Another downside about living deeper in the barrens was that we
no longer lived near the New Islet River which meant that my
supplemental food supply was greatly diminished.
The
discomfort of our hunger pangs came back tenfold. I still went
frog gigging to help take the edge off my hunger. Every time I
managed to catch one I brimmed over with excitement as I cleaned
and cook them just like my uncle VD had taught me. Unfortunately
now that we live deep in the barrens, the big frogs were less
numerous.
For
those of you who may wonder about the finer points of preparing
frogs for a tasty meal, cleaning and skinning them is easy. The
skin of a frog peels off as easily as wet vinyl off a manikin.
After skinning, then you gut them, dip them in flower and fry or
bake till done. However, a few times I think I did not prepare
the frogs well enough and I got really queasy after the meal.
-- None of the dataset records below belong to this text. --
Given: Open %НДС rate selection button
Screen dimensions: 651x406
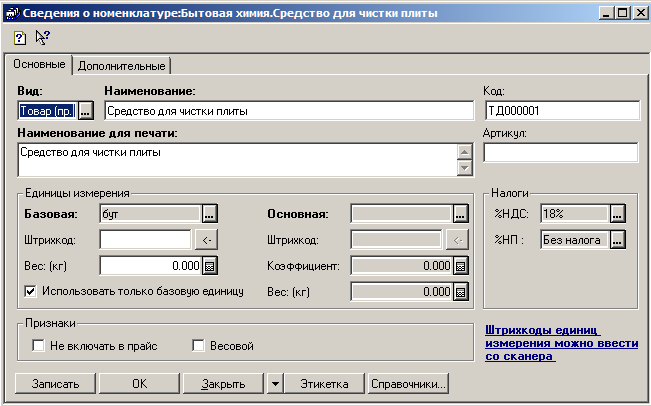Looking at the screenshot, I should [617, 213].
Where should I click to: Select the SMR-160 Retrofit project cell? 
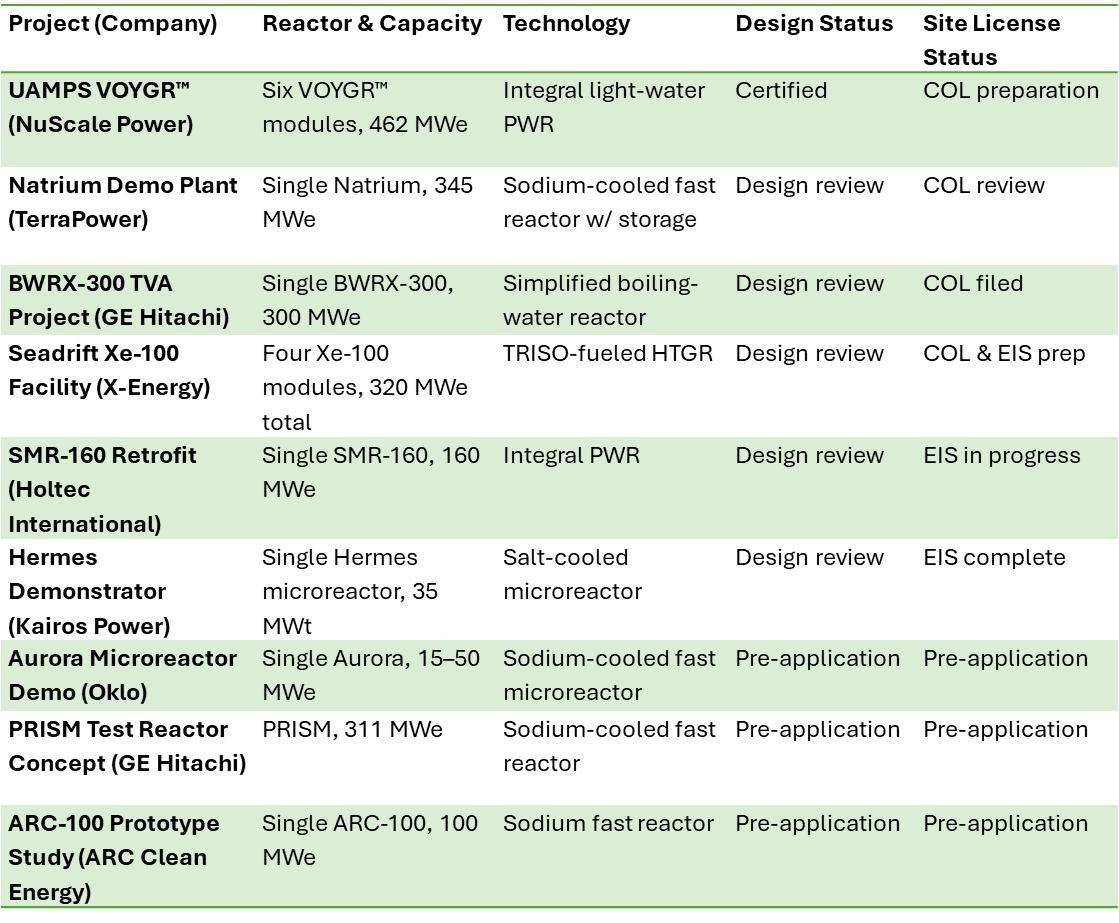click(x=103, y=489)
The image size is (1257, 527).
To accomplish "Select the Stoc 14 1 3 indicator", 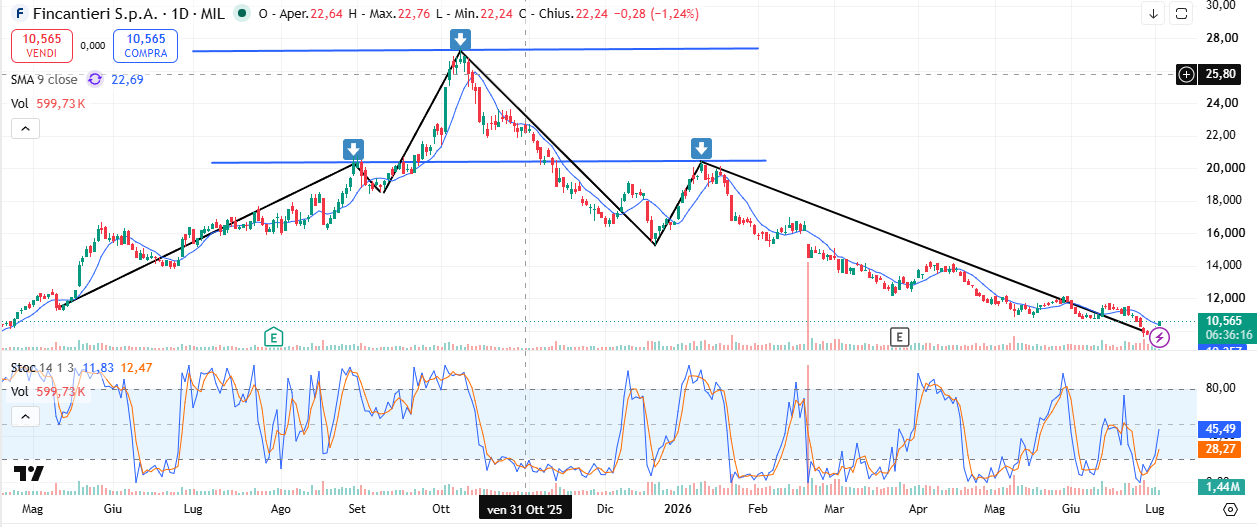I will (43, 368).
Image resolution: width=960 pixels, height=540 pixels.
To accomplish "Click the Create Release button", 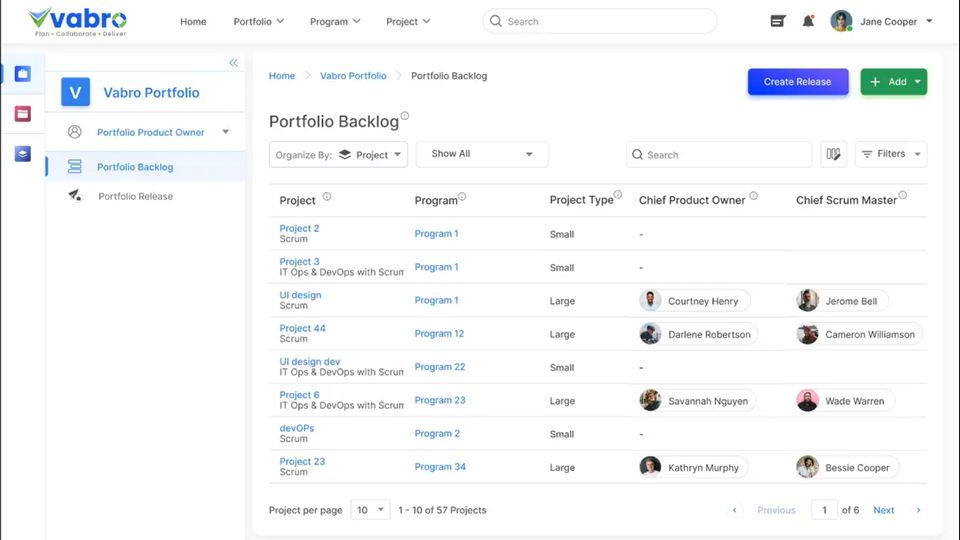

Perhaps that is why, years later, the thought of eating frogs is
not as pleasant as it once was. When I think back, the stuff I
often ate would have put me in the running on the show Fear
Factor.
Hunting down enough to eat to keep ahead of my caloric needs and
my pangs of hunger was really tough. When we lived near the
river, I felt that I could keep level with my body’s needs. The
river was flush with food, and more frogs and turtles lived
closer to the river than deep in the barrens. My growing body
and the calories I burned hiking and foraging for food exceeded
the food that I could collect.
I
ate stuff that I once thought would be impossible for me to eat.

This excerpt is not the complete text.